Not to say that this unit is without its drama, but even that showed our cohesiveness. When one person tried to stir the pot, it made the rest of us even closer. We learned who are friends were, and what was good for our group. We stood together proud of ourselves, proud of our Marines, proud to be Marine wives, and not afraid to tell the world.


We’re closing in on homecoming now, and it seems the chaos has changed type. Plans are being made by wives not in the area, to move here. Parties are being held to make banners for loved ones. Baby showers are being thrown for little ones that just can’t wait for daddy. Wives are reuniting and resparking friendships. Or meeting for the first time, and finding kindred spirits.


Pre-homecoming Meet and Greets are in the organizational stages.
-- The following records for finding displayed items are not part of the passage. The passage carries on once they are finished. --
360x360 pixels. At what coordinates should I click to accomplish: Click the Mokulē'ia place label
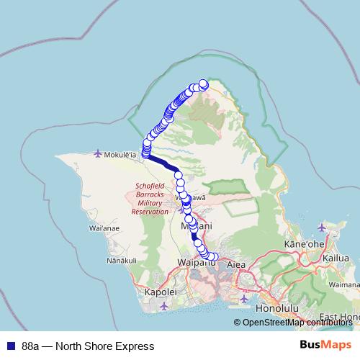coord(122,153)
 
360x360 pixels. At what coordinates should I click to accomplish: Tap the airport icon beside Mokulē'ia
coord(99,153)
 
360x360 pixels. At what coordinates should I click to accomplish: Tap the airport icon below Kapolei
coord(164,307)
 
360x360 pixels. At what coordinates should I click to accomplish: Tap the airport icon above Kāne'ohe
coord(321,228)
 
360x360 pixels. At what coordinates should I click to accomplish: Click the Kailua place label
coord(337,257)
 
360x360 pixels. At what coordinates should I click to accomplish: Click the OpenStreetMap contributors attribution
coord(299,323)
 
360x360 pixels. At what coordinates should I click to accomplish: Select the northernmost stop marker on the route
coord(204,84)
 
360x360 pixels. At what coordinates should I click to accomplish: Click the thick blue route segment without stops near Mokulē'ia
coord(163,163)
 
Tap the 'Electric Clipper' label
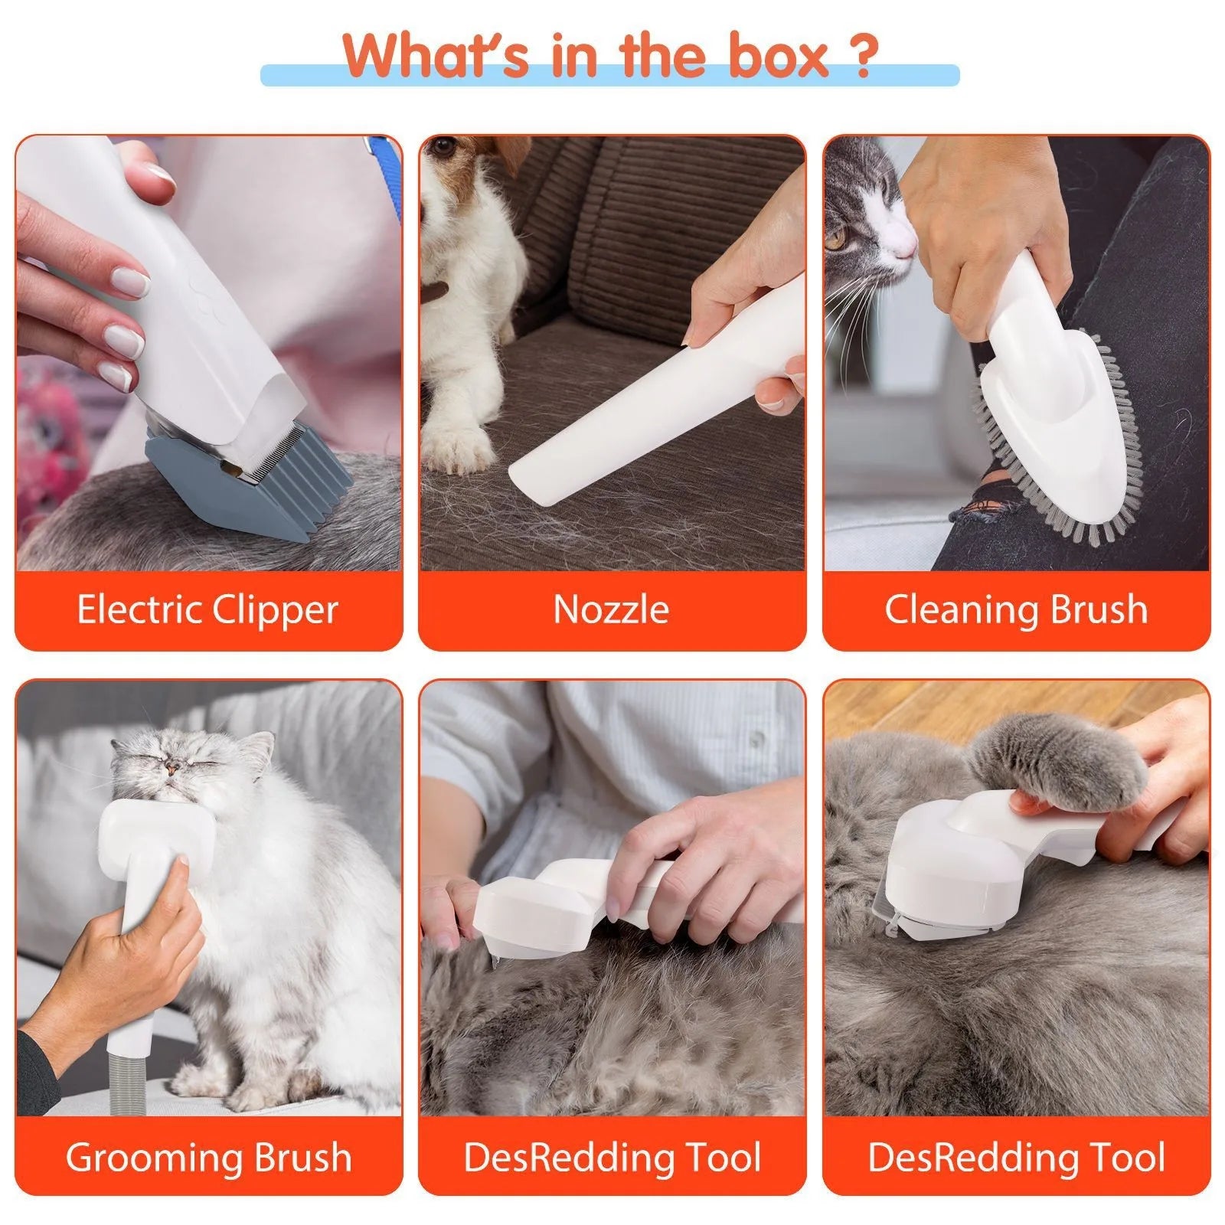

And I’ve already had more than one wife (or mother) tell me that this isn’t their first deployment, but it is the first get together of this type. I would love to meet the person standing next to me, waiting to charge the busses, before that day. To have a chance to share stories in a more relaxed setting. (Of course, preferably one where I’m able to stuff my face.) So that when we’re standing there Homecoming day, I’m not afraid to spark a conversation and make the time fly by faster.


It’s been a long week, I’m quite tired. But I find comfort in knowing that I have a telephone full of numbers that I can call to find a sitter if I need a moment. Or if I need someone to listen as I vent about the week’s hardships. I also relish in knowing that all those people in my contact list, or out in the Facebook world, know that they can call on me at any time. Be it at 1430 or 0230, I will always answer.


I could not have made it through this deployment without the constant support and reassurance I get from those ladies. Thank you CLB-6 sisters, for reminding me that not all the horror stories about us are true. The Marine Corps is a family. A small, at times, very tight knit family. And it’s almost time for a Family Reunion.